Tips on customer demonstrations during software development (Part 2)

Category:
  • Testing

This blog post is a continuation of the original post with the title: 

Tips on customer demonstrations during software development (Part 1)

Preparation

It is crucial that you know the functionality that you are demonstrating very well.  If you don’t, then it’s better to have someone else do the demo.  If you do not have confidence in showing people around a functional area then you clearly send signals to the customer that they should not have confidence in the deliverable and/or development team.  This may sound obvious but in an agile arena especially, you may not have had much time with the functionality before the customer gets their first glimpse.  A demo should be well structured, planned and rehearsed.  If you are not in the position of being able to answer technical questions resulting from the demo then ensure a suitably qualified colleague is.  Arrange for notes to be taken to record issues that arise.  Above all, run through the practice demo in the exact build and environment that will be used for the actual demo.  So much can change, data you had set up has been changed or is missing, configuration settings have been altered, or new bugs may have been introduced that you are not aware of.
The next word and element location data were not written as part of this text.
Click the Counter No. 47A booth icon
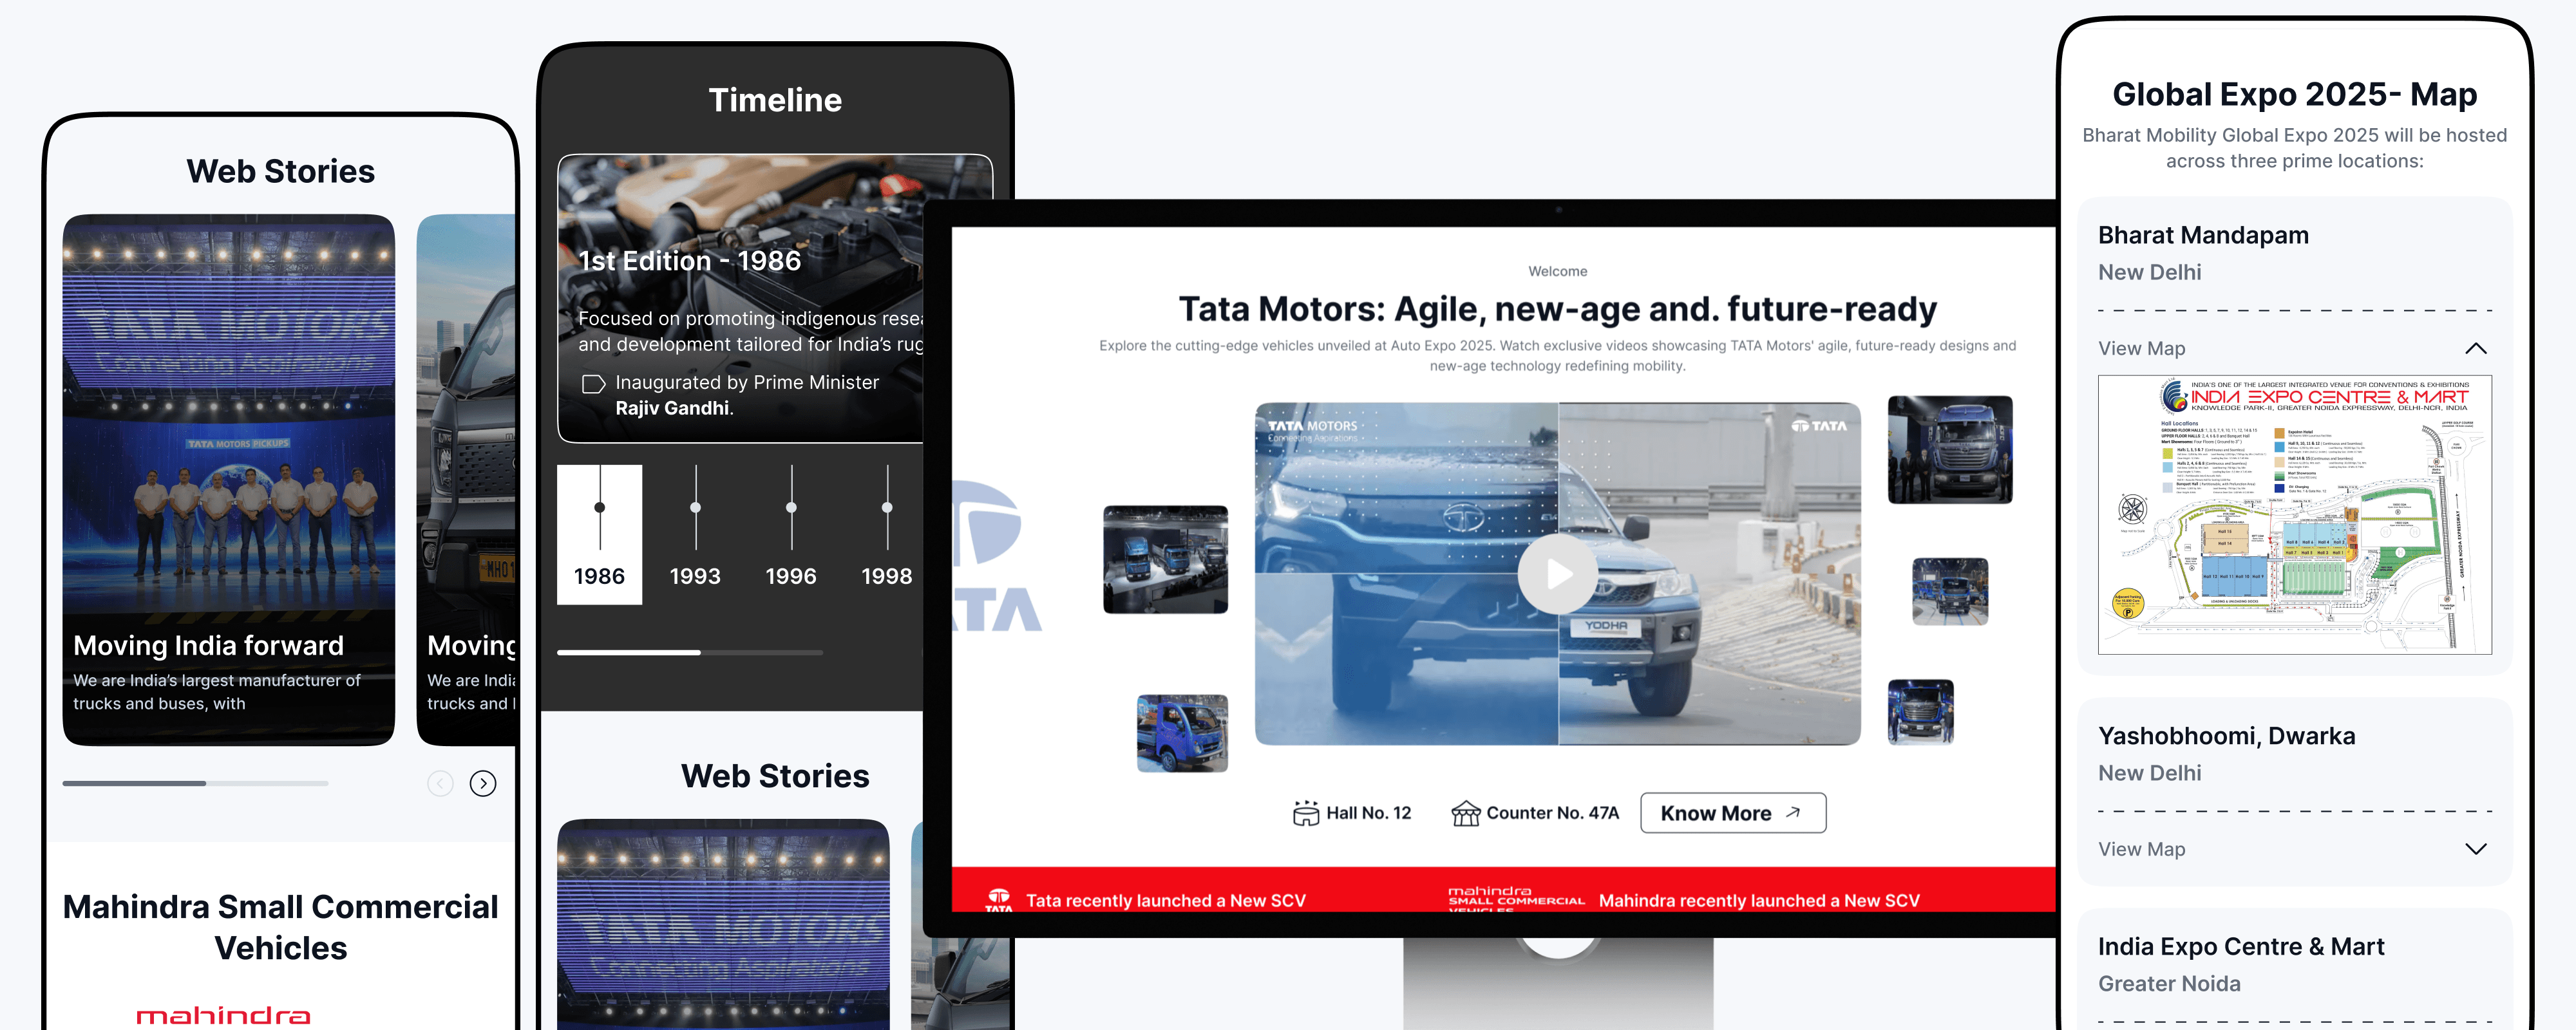Viewport: 2576px width, 1030px height. pyautogui.click(x=1465, y=813)
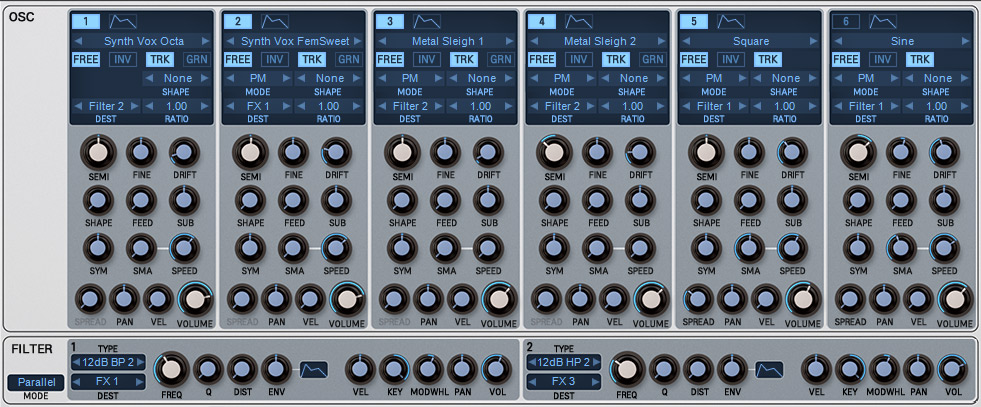Select oscillator 5 number tab
981x407 pixels.
point(693,21)
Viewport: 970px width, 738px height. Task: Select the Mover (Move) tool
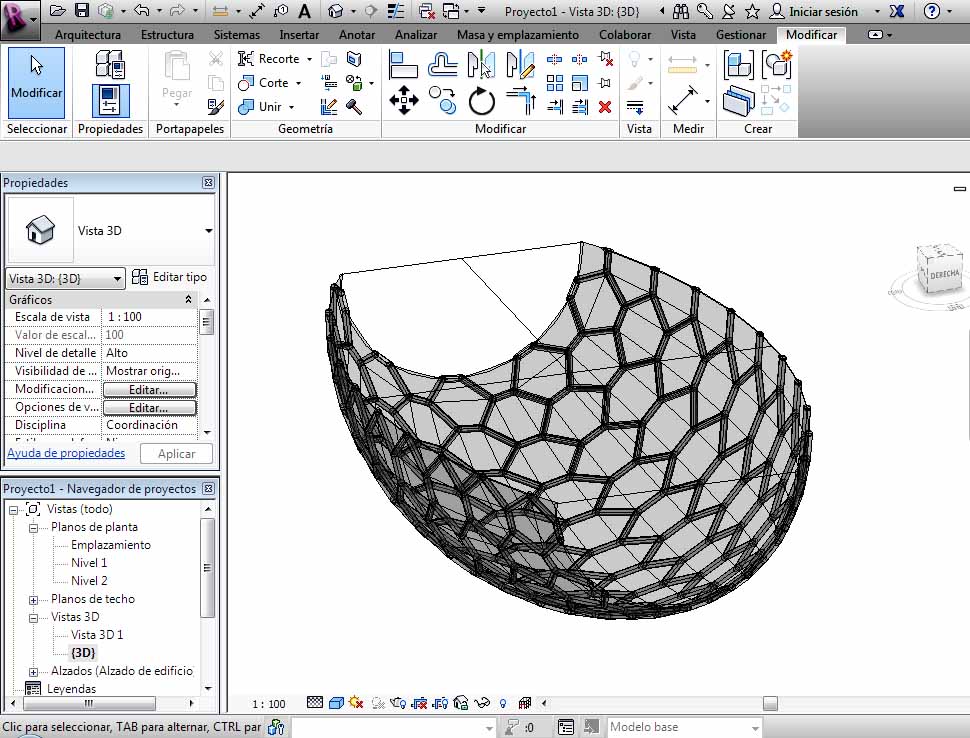[x=406, y=100]
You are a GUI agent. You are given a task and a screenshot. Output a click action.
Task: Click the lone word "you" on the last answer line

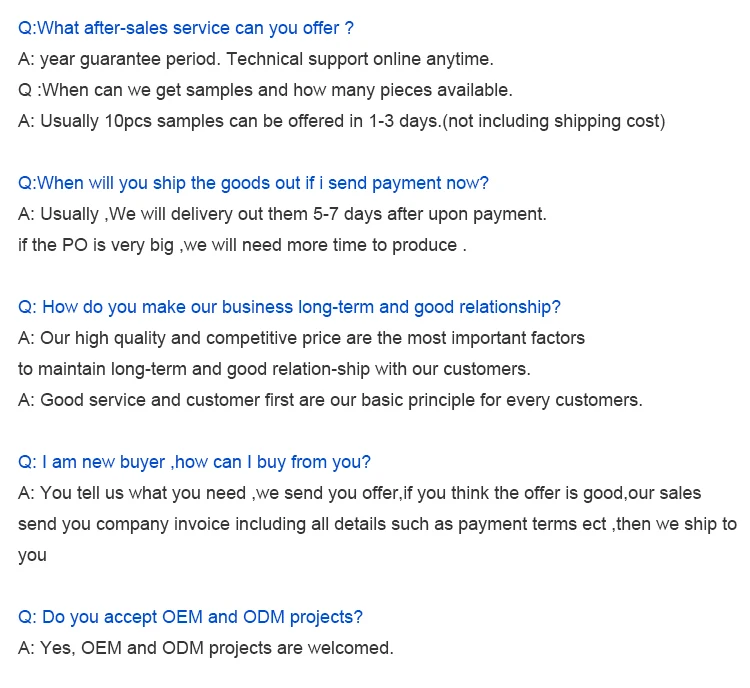pyautogui.click(x=32, y=555)
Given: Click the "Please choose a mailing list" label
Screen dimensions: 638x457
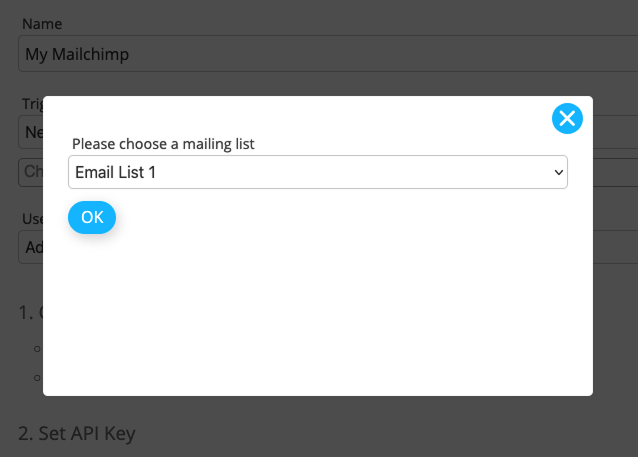Looking at the screenshot, I should click(x=163, y=144).
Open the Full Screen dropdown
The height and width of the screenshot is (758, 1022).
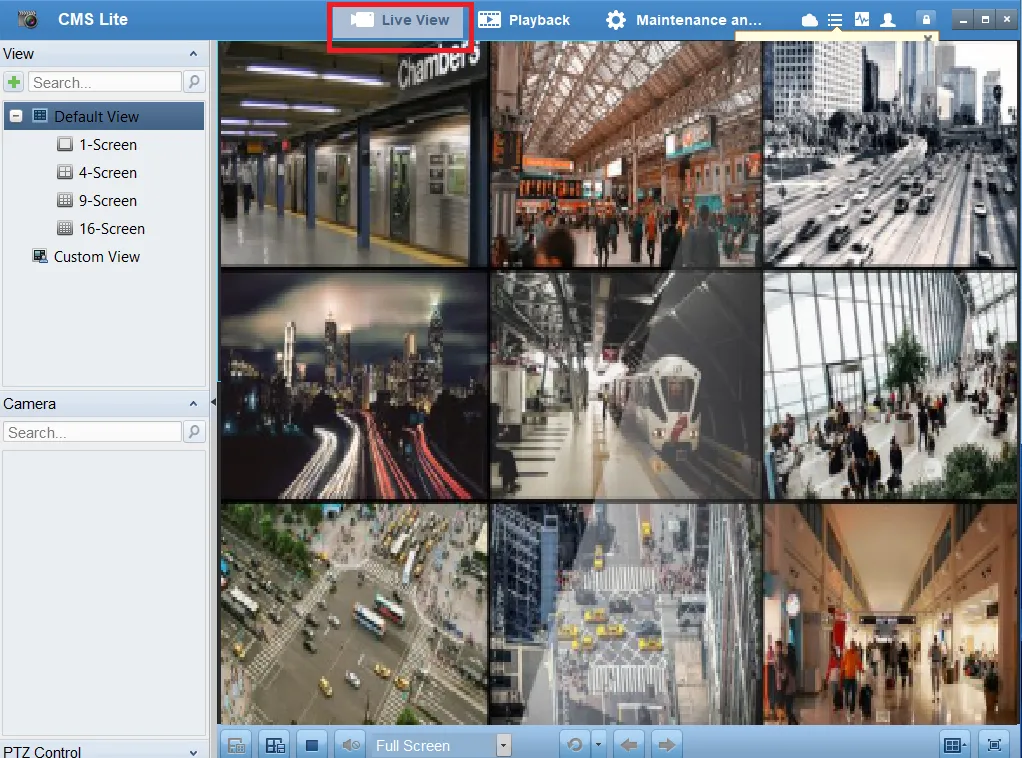[x=503, y=745]
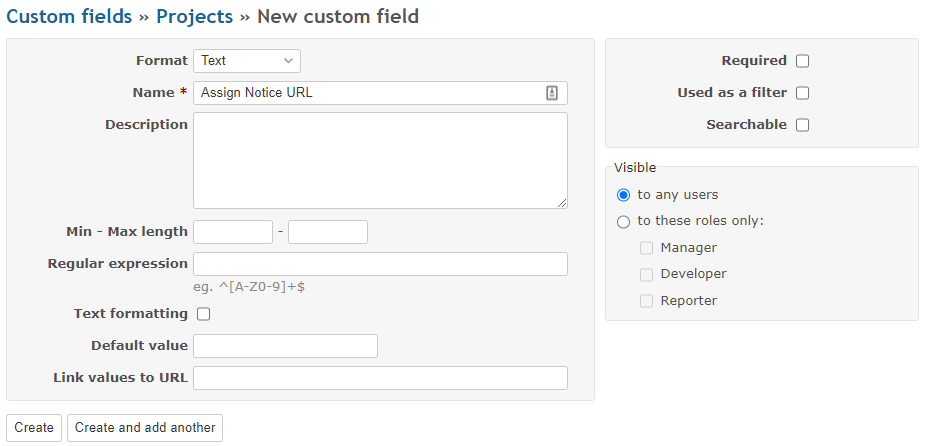Select visible to any users radio
925x446 pixels.
[x=624, y=195]
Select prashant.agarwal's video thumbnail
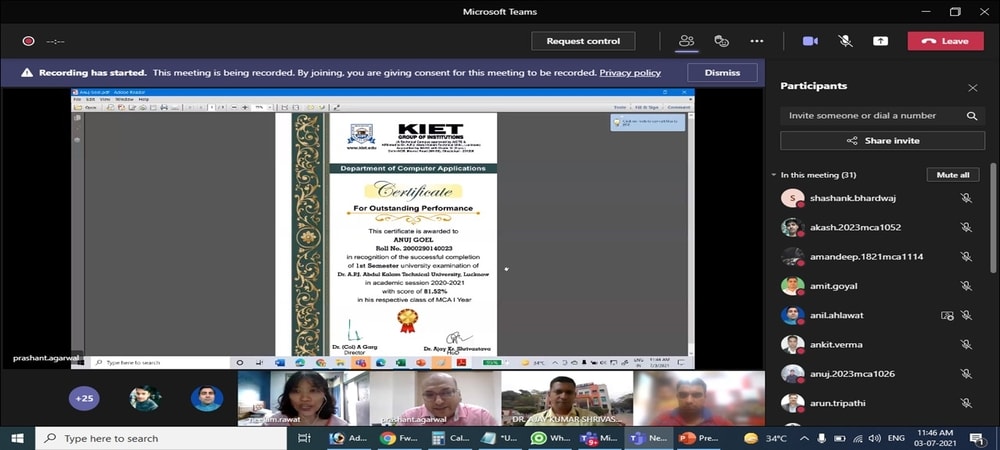This screenshot has width=1000, height=450. 434,398
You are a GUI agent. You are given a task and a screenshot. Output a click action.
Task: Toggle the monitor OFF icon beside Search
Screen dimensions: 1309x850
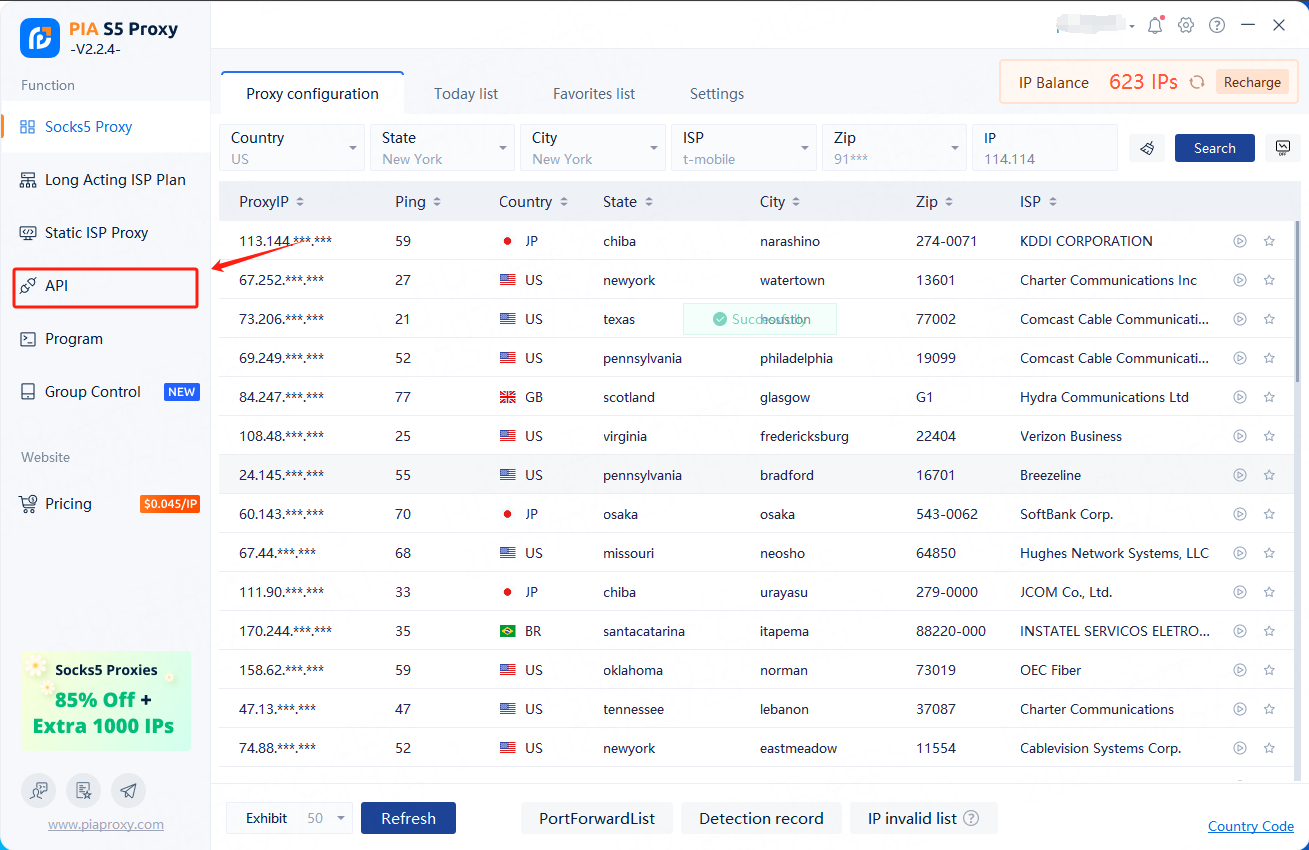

If you find a bug just before the demo, then you can make a call on whether you can avoid that specific defect trigger in the demo, cancel, or be on the good foot and point it out to the customer.

Delivery

Structure the demo in such a way that the customer can easily see the actions and consequences of functionality from a use case perspective.  Be measured and controlled; speak clearly, describe your next intended action calmly before proceeding to slowly navigate through, clarify the expected results, show that negative conditions and error handling have been captured in development.  Despite being measured and controlled, you should avoid coming across as too dull and robotic, it is ok to inject some personality into the demo, just take them on a smooth journey rather than the audience struggling to keep up with narrative and rapid mouse clicks that appear disjointed and difficult to follow.  Try to structure the demo so that there is a Q and A session afterwards rather than constant interruptions to the flow of delivery. 

Dealing with problems

There are many issues that can arise when giving a demo.  All should be dealt with calmly and openly.  The worse thing that you can do in a demo is leave the customer with a sense that you are not being honest.

If you know a bug exists in the system, and you know you are likely to encounter it during the demo then be pro-active and inform them.  This is software development, there are always bugs.  If the customer sees a defect in the demo before you, then it is always going to knock confidence in the deliverable.

Despite the design process, the demo is the first glimpse the customer has of a working solution.  They may identify that what is being developed does not meet their needs.  This may be through lack of consultation with all stakeholders or a lack of understanding of requirements from the development team.  Always know what was asked for, let the customer make changes where required but it is very important to recognise when scope creep starts to take place.  Demos are a good opportunity to justify further enhancements so be pro-active in pointing out opportunities or deficiencies where beneficial to do so.

There will undoubtedly be situations where the demo leaves the customer disappointed for a variety of reasons.  In such circumstances; always be professional, make every effort to demonstrate that you fully understand their concerns and discuss a plan of action to remedy the situation.